Humility – The forgotten virtue (01)

von Andi

The book “Humility – the forgotten virtue” by Wayne A. Mack inspired me, so I want to share the main thoughts of the book with you. I preface it with a definition of “humility” to avoid misunderstandings. In this definition, it becomes clear that as the opposite of humility we should keep in mind the word “arrogance” instead of “pride”. Pride does not only have negative connotations (an angler is proud of his catch). Here is the definition I took out of a German Bible dictionary:

“The word “humility” in German language (= Demut) is a compound of “dio”, servant, and “muot”, attitude, and denotes the attitude of a servant or the courage to serve. Humility does not mean passive servility, but an active, courageous action. The haughty man thinks more of himself than he really is. Humility does not mean making oneself smaller than one is, but the consistent confession of one’s own lowliness, i.e. of the position one has before God (for Jesus: of accepted humanity). Humility is a kind of sincerity, a standing in the truth. To him who does not realise and acknowledge his lowliness, God cannot become his all: “He gives grace to the humble” (1Peter 5:5; Jas 4:6; cf. Job 22:29; Is 57:15).”

Lexikon zur Bibel (SCM R. Brockhaus, 2021), own translation

Humility interests me because it is so unpopular and I would like to be humble in a positive way, as C.S. Lewis describes it:

“The truly humble person does not at all give the impression of humility that we associate with the word today. He is not a smarmy, sycophantic type who constantly tells us that he is – of course – completely insignificant. On the contrary. He will rather give us the impression of an open-minded and cheerful person who is really interested in what others tell him.”

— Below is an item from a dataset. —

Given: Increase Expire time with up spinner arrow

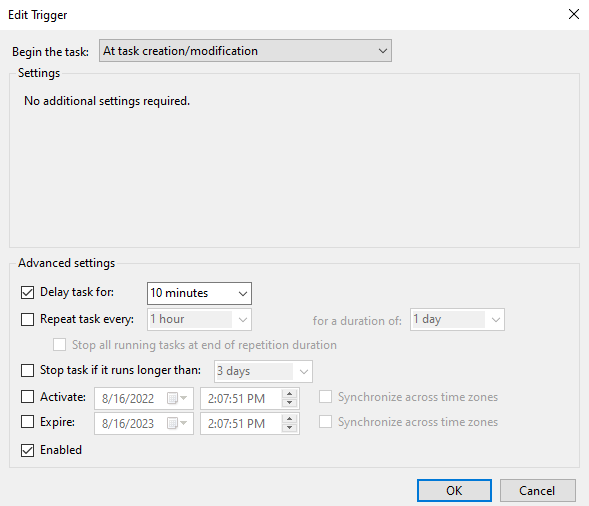Looking at the screenshot, I should (289, 419).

C. S. Lewis, quoted from Wayne A. Mack

Moreover, it is often the case that people perceive arrogance (“pride”) as negative in others, but do not recognize it in themselves. I don’t want to fall into that trap. Here are some thoughts of Wayne A. Mack (page 20):

3 aspects of humility:

  • 1. Definition of humility
  • 2. How humility becomes visible
  • 3. How to develop humility

My questions

  • What is true humility?
  • What are the consequences of humility vs. pride?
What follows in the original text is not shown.